1. Introduction
Recently, several sizeable open-pit truck accidents have aroused people’s attention to driver fatigue detection. Open-pit trucks are among the most critical transportation equipment in surface mines [
1]. Because of their high cost and huge size, once an accident occurs, it makes mining enterprises bear huge economic costs. Furthermore, compared to ordinary drivers, truck drivers are more prone to fatigue due to their working mode, driving environment and lifestyle, which results in a significant decrease in driving performance and an increased risk of accidents [
2].
Driver fatigue is a behavior relying on timing changes, such as slow blinking, continuous eye closing, yawning, etc. However, traditional methods classify behaviors based on the single frame information. They only analyze features from the image level, such as by using convolutional neural networks (CNN) [
3], template matching or binarization [
4] to obtain status information of the target and then identifying the state of fatigue by calculating the percentage of eyelid closure over the pupil over time (PERCLOS) [
5,
6] or the frequency of the mouth (FOM). Burcu and Yaşar [
7] applied a multitask CNN model to get face characteristics and calculate the PERCLOS and the FOM to determine driver fatigue. The method has a serious drawback that a single spatial feature is unable to effectively identify video behavior with a lack of temporal information across frames in a video [
8].
A deep learning method based on video behavior is regarded as a powerful behavior recognition method. According to the network architecture, it can be roughly categorized into three types: two-stream convolutional networks (two-stream ConvNets), 3-dimensional convolutional networks (3D ConvNets) and fusion method.
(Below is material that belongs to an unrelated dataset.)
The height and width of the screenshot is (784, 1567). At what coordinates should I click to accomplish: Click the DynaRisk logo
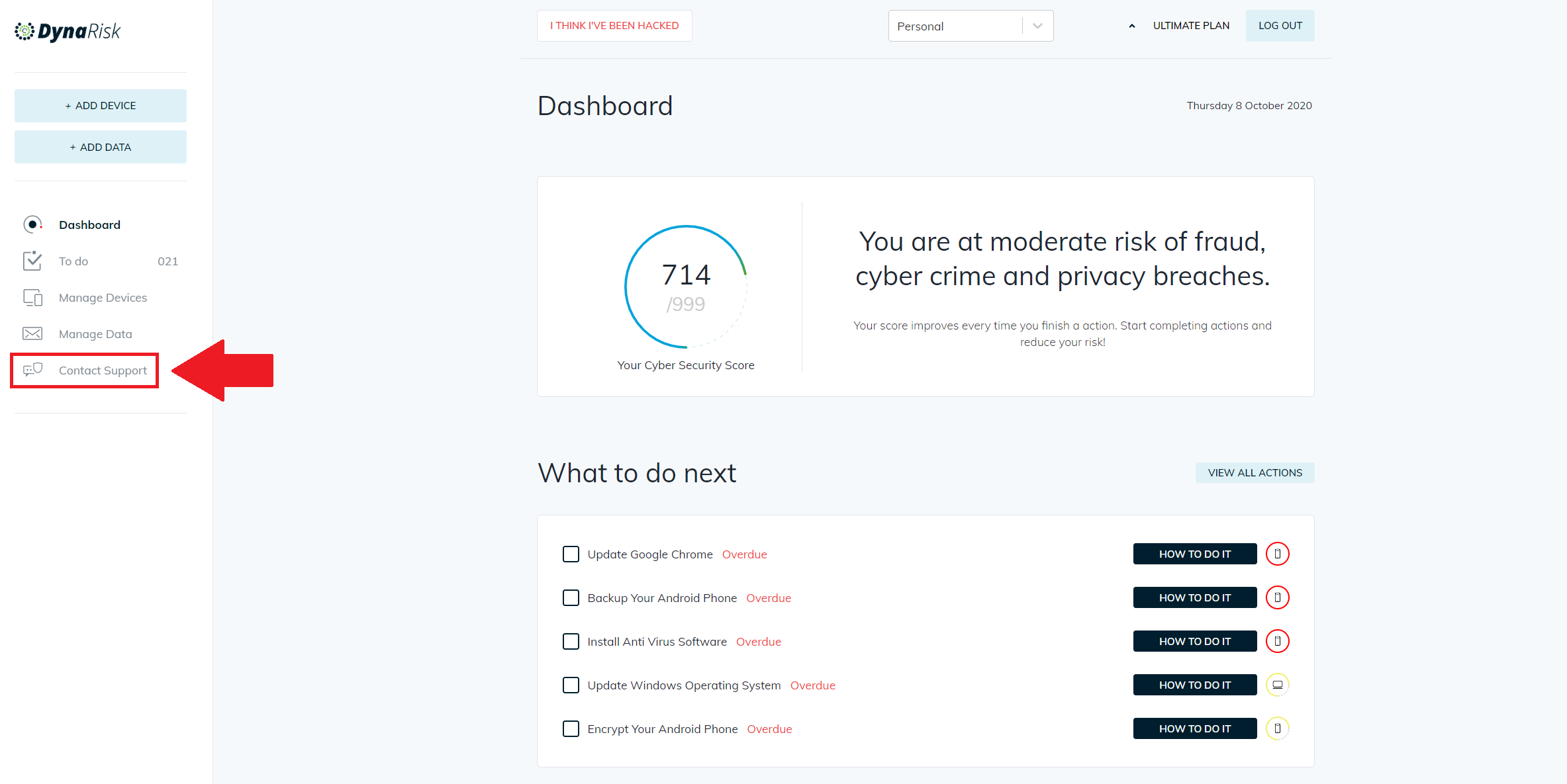click(x=68, y=31)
The famous two-stream architectures for video behavior have been proposed by Simonyan [
9]. The method applies two branch networks separately to a static frame and the dense optical flow to extract features. Then, the method fuses the motion features in time and space to obtain the expression of video behavior. Furthermore, this method is improved by considering feature fusion [
10], multiple convolution isomerism [
11] and convolution feature interaction [
12], which make better use of the spatiotemporal feature information for video behavior learning. However, it can only process the input of short-term actions and has an insufficient understanding of the time structure of long-term actions [
13].
Compared with two-stream networks, 3D ConvNets can better extract spatiotemporal features without calculating the dense optical flow. In 2013, Shuiwang et al. [
14] proposed a method using 3D CNN for video behavior recognition, which captures motion features in the time dimension through multi-frame stacking. Tran et al. [
15] proposed a 3D ConvNet to extract motion features through multiple convolution kernels in two dimensions of space and time. However, the number of parameters in a 3D convolutional network (C3D) is too huge. To reduce the computational cost and improve the network, Carreira et al. [
16] proposed an inflated 3D ConvNet (I3D) by combining two-stream convolution with a 3D ConvNet. Diba et al. [
17] constructed a new time layer on a 3D CNN and proposed a temporal 3D ConvNet (T3D). Qie et al. [
18] decoupled the 3D convolution kernels into 2D and 1D convolution and proposed pseudo-3D residual networks (P3D). Although the 3D ConvNet method has been improved in many aspects, for long-time motion tasks, it is still not sufficient to extract the motion function of the target through the correlation between the sequence information pieces learned by the 3D ConvNet [
19].
Unlike CNNs, recursive neural networks (RNNs) have a good time sequence processing ability. Ed-Doughmi et al. [
20] applied an RNN over a sequence of driver’s face frames to anticipate driver drowsiness. Long short-term memory neural networks (LSTMs) [
21] constitute an improvement of RNNs. It is not only good at dealing with long-term dependence relationships, but also solves the problem of vanishing and exploding gradients [
22]. Donahue [
23] made a great breakthrough in the behavior classification problem of long-time video sequences. They combined a CNN network and an LSTM network to form a long-term recurrent convolutional network (LRCN). In this way, the network can simultaneously extract features of a single frame from a CNN and process long-duration videos with an LSTM. Although the general video behavior recognition methods can complete most tasks well, the face fatigue behavior, unlike the centralized expression form of large movements, is relatively static, which means that dynamic changes of the face are not easy to capture and are often strongly dependent on temporal changes. An LSTM is a typical time series processing network, and its accuracy and efficiency are far higher than those of CNNs for the processing of time series problems. CNNs have strong image classification and feature extraction capabilities [
24]. Linking both networks can help fully extract the spatiotemporal feature expression of facial actions and realize driver fatigue detection using long-term sequence actions in a video. Chen et al. [
25] proposed a method based on the key facial points and an LSTM, which is similar to the method proposed in this paper, but it is not suitable for multiangle face detection. The method proposed in this paper has made corresponding improvements in face detection and temporal feature learning networks and performs well for the purposes of this paper.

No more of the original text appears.